Your goal:
Every line of the records below from the line with "Logistics & Supply" up to and including the line with "Supplier Research" must be reproduced exactly, and no line outside that range.

Exercise material:
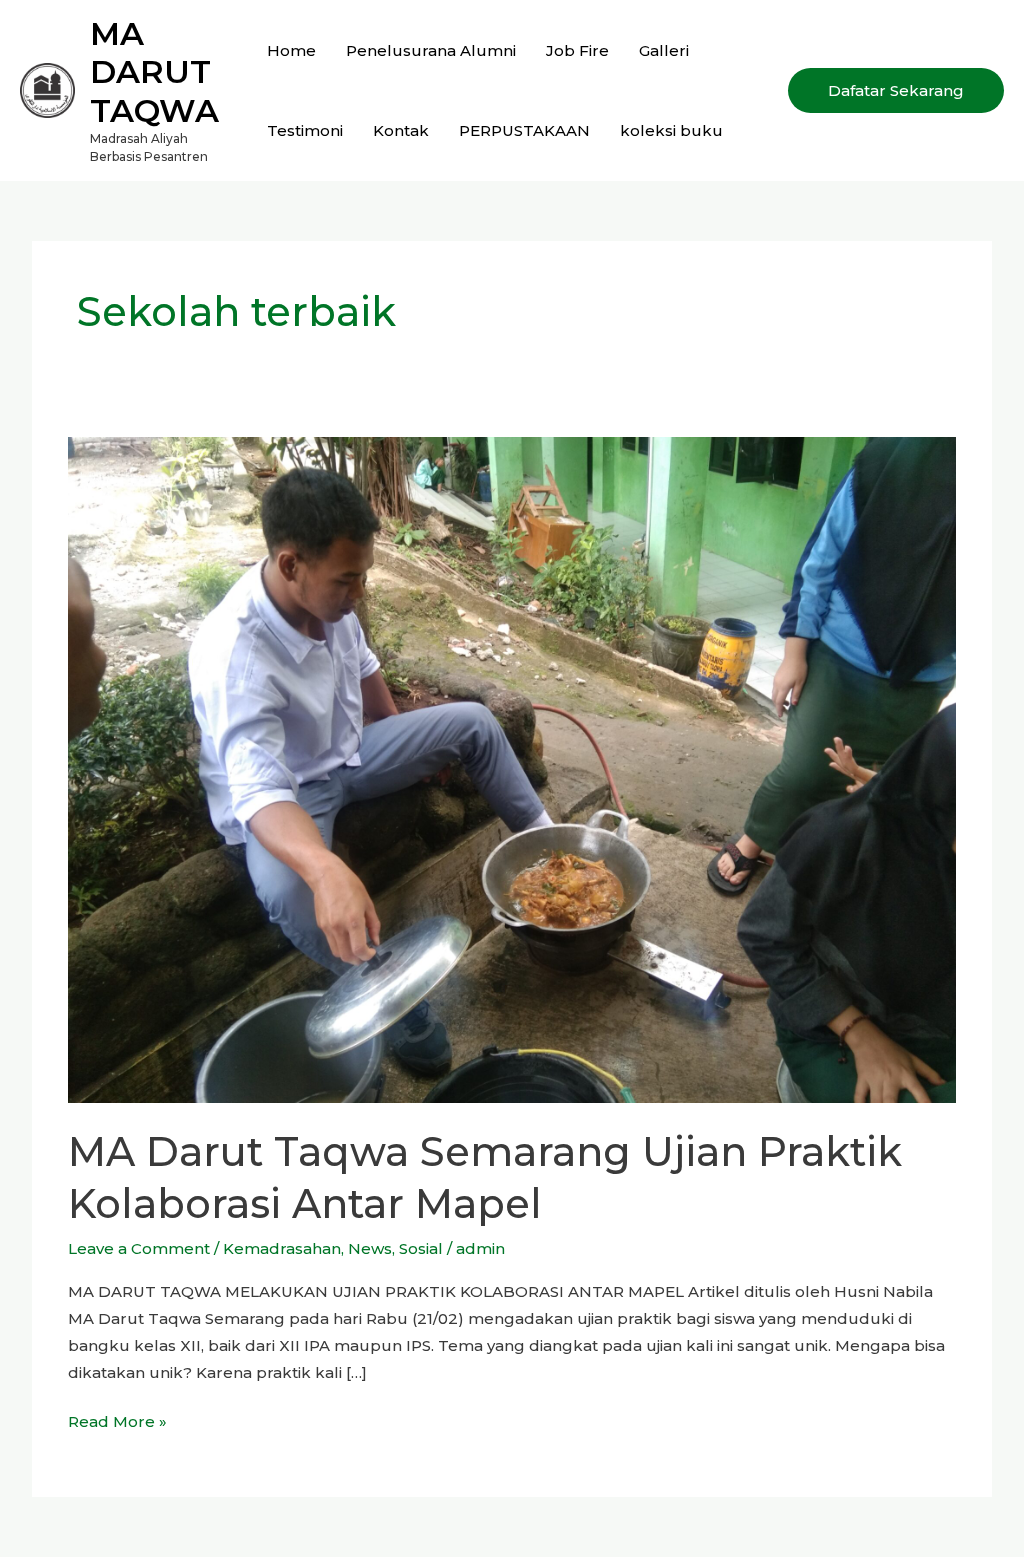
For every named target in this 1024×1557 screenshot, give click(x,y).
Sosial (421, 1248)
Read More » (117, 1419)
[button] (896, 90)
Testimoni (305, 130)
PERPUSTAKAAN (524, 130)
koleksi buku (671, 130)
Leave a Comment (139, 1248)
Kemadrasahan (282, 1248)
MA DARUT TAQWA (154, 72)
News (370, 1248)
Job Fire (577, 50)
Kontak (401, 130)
---
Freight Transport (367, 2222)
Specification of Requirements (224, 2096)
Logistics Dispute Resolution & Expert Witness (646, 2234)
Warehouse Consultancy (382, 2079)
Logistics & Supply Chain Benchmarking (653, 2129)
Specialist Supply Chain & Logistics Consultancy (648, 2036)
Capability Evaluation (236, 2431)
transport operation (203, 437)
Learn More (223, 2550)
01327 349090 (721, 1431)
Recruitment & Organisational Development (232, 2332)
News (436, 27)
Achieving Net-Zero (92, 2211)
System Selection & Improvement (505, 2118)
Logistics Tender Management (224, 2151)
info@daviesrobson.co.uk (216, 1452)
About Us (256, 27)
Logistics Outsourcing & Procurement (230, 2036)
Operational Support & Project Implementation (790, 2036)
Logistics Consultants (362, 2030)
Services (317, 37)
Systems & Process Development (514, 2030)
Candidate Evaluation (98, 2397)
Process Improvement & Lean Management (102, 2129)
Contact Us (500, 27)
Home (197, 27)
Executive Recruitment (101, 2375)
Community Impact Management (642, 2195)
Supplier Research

Solution:
Logistics & Supply Chain Benchmarking (653, 2129)
Specialist Supply Chain & Logistics Consultancy (648, 2036)
Capability Evaluation (236, 2431)
transport operation (203, 437)
Learn More (223, 2550)
01327 349090 (721, 1431)
Recruitment & Organisational Development (232, 2332)
News (436, 27)
Achieving Net-Zero (92, 2211)
System Selection & Improvement (505, 2118)
Logistics Tender Management (224, 2151)
info@daviesrobson.co.uk (216, 1452)
About Us (256, 27)
Logistics Outsourcing & Procurement (230, 2036)
Operational Support & Project Implementation (790, 2036)
Logistics Consultants (362, 2030)
Services (317, 37)
Systems & Process Development (514, 2030)
Candidate Evaluation (98, 2397)
Process Improvement & Lean Management (102, 2129)
Contact Us (500, 27)
Home (197, 27)
Executive Recruitment (101, 2375)
Community Impact Management (642, 2195)
Supplier Research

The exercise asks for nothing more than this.